It is nearly impossible to read the words of the text in their original context, since the text now appears porous to any culturally literate person.  It is not an open-source text; it is an open-sore text.  It is leachy, pervious, permeable to the outside.  That is to say, the text constantly refers to popular-cultural detritus, to bastardized commercializations of the play that Shakespeare was fortunate enough never to have seen or to have heard.  Or, proleptically, to other works of literature; I have read about half of these lines in other works of literature.  When I read “sweets to the sweet,” “ay, very like a whale,” or “beetles over his base into the sea,” I think not of Hamlet (or of the play of which he is the eponym), but of Joyce’s Ulysses, wherein these same phrases reappear.  I am forcibly extricated from the initial text and redirected to another, much later work of literature.

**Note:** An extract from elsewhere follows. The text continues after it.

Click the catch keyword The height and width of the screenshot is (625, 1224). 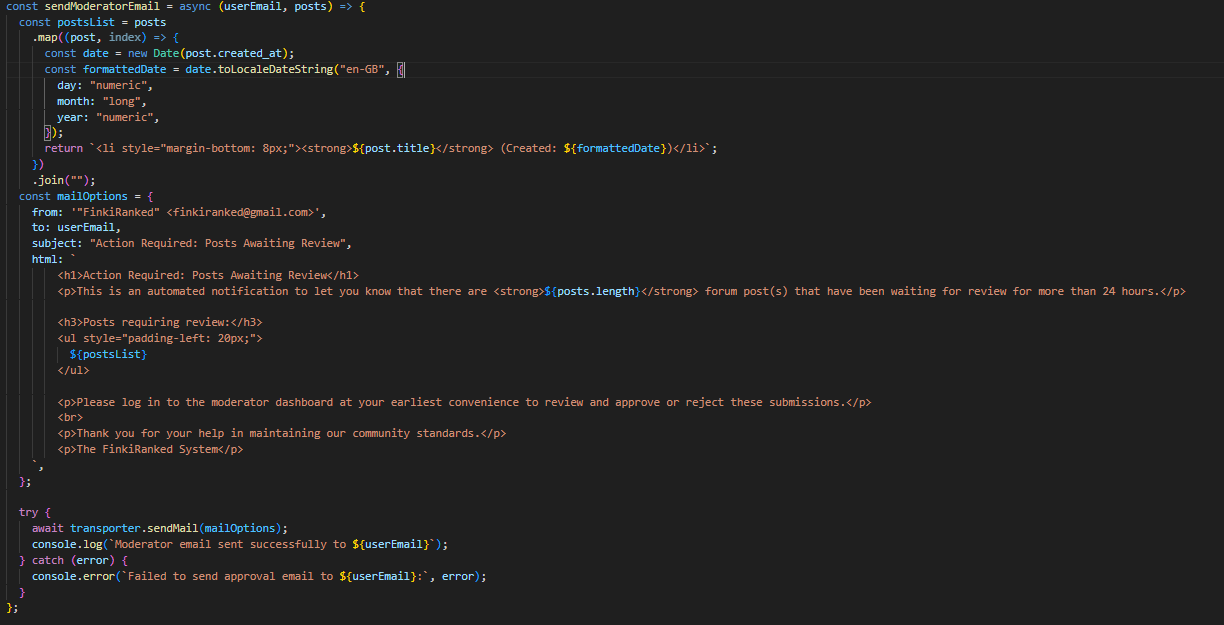(x=48, y=560)
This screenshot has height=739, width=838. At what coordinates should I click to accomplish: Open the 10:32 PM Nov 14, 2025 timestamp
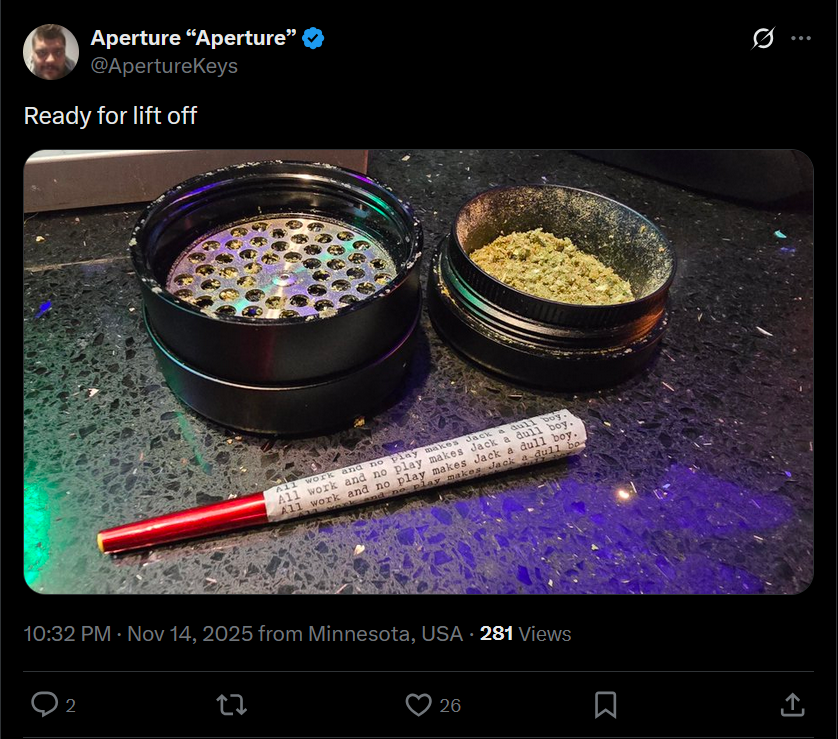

It is not that my mobile telephone is pulling me out of the text.  Staying alone with the text, without the buzzing and shrilling of our telephones, without the compulsive need to check one’s e-mail is a persistent challenge for most, it is true.  Yet this argument is not so much incorrect as it is banal.  It is an argument that has been too easily and too often made before (most notably, by Nicolas Carr in “Is Google Making Us Stupid?”).  My argument is not that the webware of our minds has been redesigned and redrawn—something that I have accepted as an immovable fact long ago.  Yes, I know that most are distractible.  I have known this for years.  My argument is different.

What is pulling me out of the text is a set of exophoric references that has come long after the fact of the text’s composition.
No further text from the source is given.